── SUPPLIED RECORDS ──

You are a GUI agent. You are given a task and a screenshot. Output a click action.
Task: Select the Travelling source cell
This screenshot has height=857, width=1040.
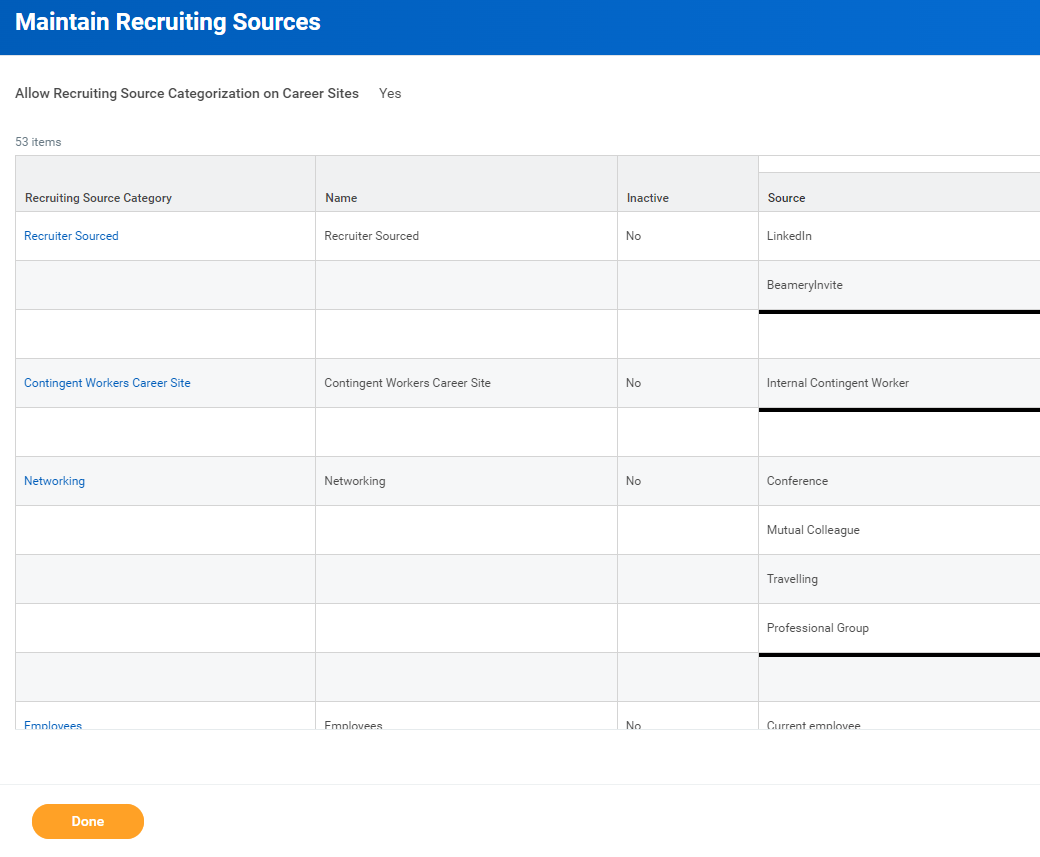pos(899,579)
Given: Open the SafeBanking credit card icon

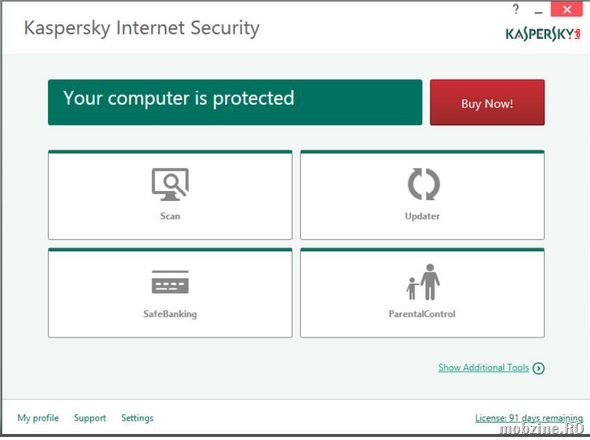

───

■ REQUIREMENT
What you write should match the entries exactly, except that the pictures are dropped.

■ EXPECTED ANSWER
You are a GUI agent. You are given a task and a screenshot. Output a click action.
Task: Select the Travelling source cell
This screenshot has height=857, width=1040.
pos(899,579)
Given: Open the SafeBanking credit card icon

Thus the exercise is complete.